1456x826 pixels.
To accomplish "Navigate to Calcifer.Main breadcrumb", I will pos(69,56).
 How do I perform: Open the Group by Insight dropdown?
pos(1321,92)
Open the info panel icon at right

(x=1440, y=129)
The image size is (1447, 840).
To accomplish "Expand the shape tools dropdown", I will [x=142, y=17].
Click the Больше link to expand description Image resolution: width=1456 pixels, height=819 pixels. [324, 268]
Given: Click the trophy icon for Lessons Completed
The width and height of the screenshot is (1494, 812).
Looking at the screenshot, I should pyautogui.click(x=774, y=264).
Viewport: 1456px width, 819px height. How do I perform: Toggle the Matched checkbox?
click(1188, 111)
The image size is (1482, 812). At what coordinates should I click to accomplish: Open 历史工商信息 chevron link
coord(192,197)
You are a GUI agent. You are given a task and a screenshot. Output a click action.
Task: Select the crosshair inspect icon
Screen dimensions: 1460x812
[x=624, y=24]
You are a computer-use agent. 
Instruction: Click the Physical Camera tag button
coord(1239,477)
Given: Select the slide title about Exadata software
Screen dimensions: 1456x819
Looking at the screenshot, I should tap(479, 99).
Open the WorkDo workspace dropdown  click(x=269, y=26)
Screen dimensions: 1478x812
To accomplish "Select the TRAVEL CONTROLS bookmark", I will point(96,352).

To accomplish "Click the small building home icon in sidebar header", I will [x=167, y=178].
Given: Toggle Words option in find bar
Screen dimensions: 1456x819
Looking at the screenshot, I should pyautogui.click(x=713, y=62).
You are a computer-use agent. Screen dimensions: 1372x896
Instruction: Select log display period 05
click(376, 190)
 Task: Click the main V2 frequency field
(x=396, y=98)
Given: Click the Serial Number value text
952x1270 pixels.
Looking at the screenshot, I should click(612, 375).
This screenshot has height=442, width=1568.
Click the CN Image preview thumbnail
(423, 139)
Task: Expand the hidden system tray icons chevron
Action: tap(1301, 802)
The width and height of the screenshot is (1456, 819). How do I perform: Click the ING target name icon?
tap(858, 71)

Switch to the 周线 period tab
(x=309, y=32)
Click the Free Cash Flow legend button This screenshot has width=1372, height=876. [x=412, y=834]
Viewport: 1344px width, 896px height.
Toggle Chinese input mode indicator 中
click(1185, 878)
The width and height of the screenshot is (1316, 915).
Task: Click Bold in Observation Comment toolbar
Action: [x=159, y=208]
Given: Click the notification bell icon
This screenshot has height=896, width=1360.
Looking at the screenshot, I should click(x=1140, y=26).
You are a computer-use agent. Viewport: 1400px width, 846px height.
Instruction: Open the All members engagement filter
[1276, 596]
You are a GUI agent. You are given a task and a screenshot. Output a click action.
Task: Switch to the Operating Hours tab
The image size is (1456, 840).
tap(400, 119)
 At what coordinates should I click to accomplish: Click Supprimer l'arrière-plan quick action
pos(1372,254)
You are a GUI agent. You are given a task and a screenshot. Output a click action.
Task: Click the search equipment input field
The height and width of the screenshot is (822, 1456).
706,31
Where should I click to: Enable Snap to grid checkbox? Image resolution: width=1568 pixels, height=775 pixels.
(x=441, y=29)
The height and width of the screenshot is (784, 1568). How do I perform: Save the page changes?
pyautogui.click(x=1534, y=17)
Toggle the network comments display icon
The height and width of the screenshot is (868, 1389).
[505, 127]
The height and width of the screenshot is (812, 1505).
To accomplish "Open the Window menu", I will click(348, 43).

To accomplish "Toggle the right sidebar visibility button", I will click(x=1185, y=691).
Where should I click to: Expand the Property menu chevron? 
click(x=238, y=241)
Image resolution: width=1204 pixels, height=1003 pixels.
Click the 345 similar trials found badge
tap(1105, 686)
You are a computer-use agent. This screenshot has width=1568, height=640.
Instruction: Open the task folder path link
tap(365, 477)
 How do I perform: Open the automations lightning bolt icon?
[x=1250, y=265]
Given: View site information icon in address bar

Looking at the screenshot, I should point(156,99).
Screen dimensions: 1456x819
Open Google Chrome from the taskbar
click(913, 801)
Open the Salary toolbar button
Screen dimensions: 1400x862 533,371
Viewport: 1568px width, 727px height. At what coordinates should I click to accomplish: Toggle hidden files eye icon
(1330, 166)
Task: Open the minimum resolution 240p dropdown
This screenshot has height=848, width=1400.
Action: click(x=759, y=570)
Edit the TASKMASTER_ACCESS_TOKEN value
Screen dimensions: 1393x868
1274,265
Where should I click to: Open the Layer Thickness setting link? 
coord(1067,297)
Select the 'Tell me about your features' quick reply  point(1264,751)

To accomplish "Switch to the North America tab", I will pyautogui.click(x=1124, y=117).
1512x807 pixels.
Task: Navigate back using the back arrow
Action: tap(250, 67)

ABOUT THIS EXERCISE: Pick each line holding "computer" out of the entries above and return it.

EXERCISE RESPONSE:
You are a computer-use agent. 
You are a computer-use agent. Screen dimensions: 1372x896
You are a computer-use agent. Viewport: 1400px width, 846px height.
You are a computer-use agent. This screenshot has width=1568, height=640.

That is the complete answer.